His phone’s on the side, neglected and ignored.
Remo is alone here.
Nobody else bothered to work overtime for today.
Fuck them all.
“You fucking bastard,” I snarl at him. He doesn’t hear me. When he’s in the zone, he never hears me.
Mom and Dad must have had super genes because both of their sons turned out to be brainy little idiots.
Everyone knew about Remo, but my intellect was questioned for years.
Up until I revealed my secret life for Big Daddy.
What we never understood about Remo was his fascination for software engineering. The kinkiest shit one can come up with, my brother can develop it. He battles AI for fun.
Sometimes, I want to pinch him and confirm that he is indeed not AI himself.
“Idiot. Get your mind off that shit! Talk to me!” I yell at him, but he doesn’t react. He’s typing away like a maniac, murmuring shit to himself.
I snap.
Charging forward, I kick in the screens my brother is so fascinated by. The glass breaks into tiny pieces, spreading over the desk and the floor. My shoes are ruined, and I’m pretty sure that I’m bleeding because I got cut by glass, but I don’t care.
Remo wakes up from his daze only to gaze at me, looking all lost. His eyes are glossy and bottomless, a pit of nothing that I want to dig my brother back up from.
My anger becomes a little bitch, crawling back into the corner that it jumped out of.
“What’s wrong?” I ask him instantly, stepping closer to him. I hear the glass break some more as my soles walk over it. Crack. Crack. Crack.
It makes the same sound my brother’s heart does when he’s down.
“She said I murdered innocent children,” Remo gasps.
He’s fragile right now, so I’m cautious about how I touch him. His meltdowns haven’t been too extreme since Grey stepped into our lives. Even in her absence, he remained calm, for the most part.
He was sad, though.
And I didn’t know how to help him.
After all, I was in my feelings, too. I take responsibility. I failed my brother.
“Who said that, Remo?” I ask. What the ever-loving fuck?
“She said it. She hates me. I murdered innocent children,” my brother murmurs. He looks away from me, staring at nothing in particular. His eyes eventually focus on the broken displays in front of him. I know that Charles will beat me up for plundering his office. It’ll cost, but I can manage.
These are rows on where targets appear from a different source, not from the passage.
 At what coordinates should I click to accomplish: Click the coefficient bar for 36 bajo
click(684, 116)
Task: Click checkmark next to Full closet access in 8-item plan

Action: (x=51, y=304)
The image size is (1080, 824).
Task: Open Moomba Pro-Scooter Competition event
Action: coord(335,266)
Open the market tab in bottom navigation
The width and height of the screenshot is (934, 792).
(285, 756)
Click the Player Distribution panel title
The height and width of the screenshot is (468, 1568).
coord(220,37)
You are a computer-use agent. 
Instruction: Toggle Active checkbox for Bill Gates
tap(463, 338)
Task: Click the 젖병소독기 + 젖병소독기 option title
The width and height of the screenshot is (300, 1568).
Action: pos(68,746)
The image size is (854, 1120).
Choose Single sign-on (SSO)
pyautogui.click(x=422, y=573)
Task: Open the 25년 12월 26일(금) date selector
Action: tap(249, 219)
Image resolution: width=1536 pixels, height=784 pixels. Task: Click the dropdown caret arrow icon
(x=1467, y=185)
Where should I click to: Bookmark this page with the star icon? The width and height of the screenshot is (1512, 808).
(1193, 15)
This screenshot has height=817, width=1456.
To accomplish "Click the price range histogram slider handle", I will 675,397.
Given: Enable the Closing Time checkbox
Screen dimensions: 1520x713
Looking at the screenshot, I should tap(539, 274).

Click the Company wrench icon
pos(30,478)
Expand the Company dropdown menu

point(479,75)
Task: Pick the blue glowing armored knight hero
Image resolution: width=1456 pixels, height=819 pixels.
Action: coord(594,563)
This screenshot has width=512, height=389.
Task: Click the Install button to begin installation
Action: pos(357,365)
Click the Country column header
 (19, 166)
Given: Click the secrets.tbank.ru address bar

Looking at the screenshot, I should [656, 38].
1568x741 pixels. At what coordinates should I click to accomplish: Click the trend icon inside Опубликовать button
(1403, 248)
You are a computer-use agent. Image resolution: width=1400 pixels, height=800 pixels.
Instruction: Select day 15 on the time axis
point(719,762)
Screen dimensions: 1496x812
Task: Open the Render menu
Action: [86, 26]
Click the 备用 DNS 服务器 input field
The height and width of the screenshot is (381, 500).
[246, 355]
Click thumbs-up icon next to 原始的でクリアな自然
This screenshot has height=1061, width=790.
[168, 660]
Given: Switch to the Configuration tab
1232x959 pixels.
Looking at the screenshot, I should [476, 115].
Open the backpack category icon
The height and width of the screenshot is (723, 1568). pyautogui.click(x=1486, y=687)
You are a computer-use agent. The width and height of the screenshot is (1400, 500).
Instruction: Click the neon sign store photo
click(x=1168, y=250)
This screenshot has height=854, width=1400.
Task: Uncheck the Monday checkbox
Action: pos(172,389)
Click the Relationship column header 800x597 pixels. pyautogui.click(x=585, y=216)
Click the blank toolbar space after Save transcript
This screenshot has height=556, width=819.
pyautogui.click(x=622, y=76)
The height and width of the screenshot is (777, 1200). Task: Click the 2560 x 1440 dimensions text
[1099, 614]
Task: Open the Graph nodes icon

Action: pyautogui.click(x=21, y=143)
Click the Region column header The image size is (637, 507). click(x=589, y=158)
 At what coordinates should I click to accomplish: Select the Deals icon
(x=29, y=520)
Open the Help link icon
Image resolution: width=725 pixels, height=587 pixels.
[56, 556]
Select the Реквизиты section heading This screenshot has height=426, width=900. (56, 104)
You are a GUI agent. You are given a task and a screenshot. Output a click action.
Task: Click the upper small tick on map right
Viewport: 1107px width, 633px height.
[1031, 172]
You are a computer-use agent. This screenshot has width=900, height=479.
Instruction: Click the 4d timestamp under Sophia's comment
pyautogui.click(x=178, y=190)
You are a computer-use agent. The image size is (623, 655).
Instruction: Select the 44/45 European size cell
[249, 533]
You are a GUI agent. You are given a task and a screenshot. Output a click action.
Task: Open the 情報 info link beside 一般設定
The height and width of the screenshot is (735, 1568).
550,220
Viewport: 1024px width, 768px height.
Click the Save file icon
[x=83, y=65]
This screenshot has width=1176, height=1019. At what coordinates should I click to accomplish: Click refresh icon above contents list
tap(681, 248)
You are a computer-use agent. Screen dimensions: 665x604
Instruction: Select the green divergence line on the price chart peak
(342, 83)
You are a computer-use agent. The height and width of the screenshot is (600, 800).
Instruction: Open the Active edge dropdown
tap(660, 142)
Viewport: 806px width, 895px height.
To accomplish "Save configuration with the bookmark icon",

“Bro, be more specific. Come on, now. You know I’m the dumb one,” I say to uplift him, but it’s not true. I can hold my own next to my brother. We may have disappointed our parents’ favorite employer, aka Big Daddy, but if they knew what we’d accomplished in their absence, they’d hopefully be proud of us.
Hopefully.
“Grey hates me. I kill innocent children.” He takes a deep breath. “I’m trash. I’ve murdered innocent children. I’ve murdered… I’ve murdered innocent children.”
He’s rambling now. That’s when he gets repetitive. He starts sweating, and his face turns red. I take out my phone, and I click on my sugar puff’s saved contact on my phone.
It takes her a couple of moments to pick up.
“Did you find him? Is he okay?” That’s the first thing she says, and I feel the love for her inside of me pulse with happiness.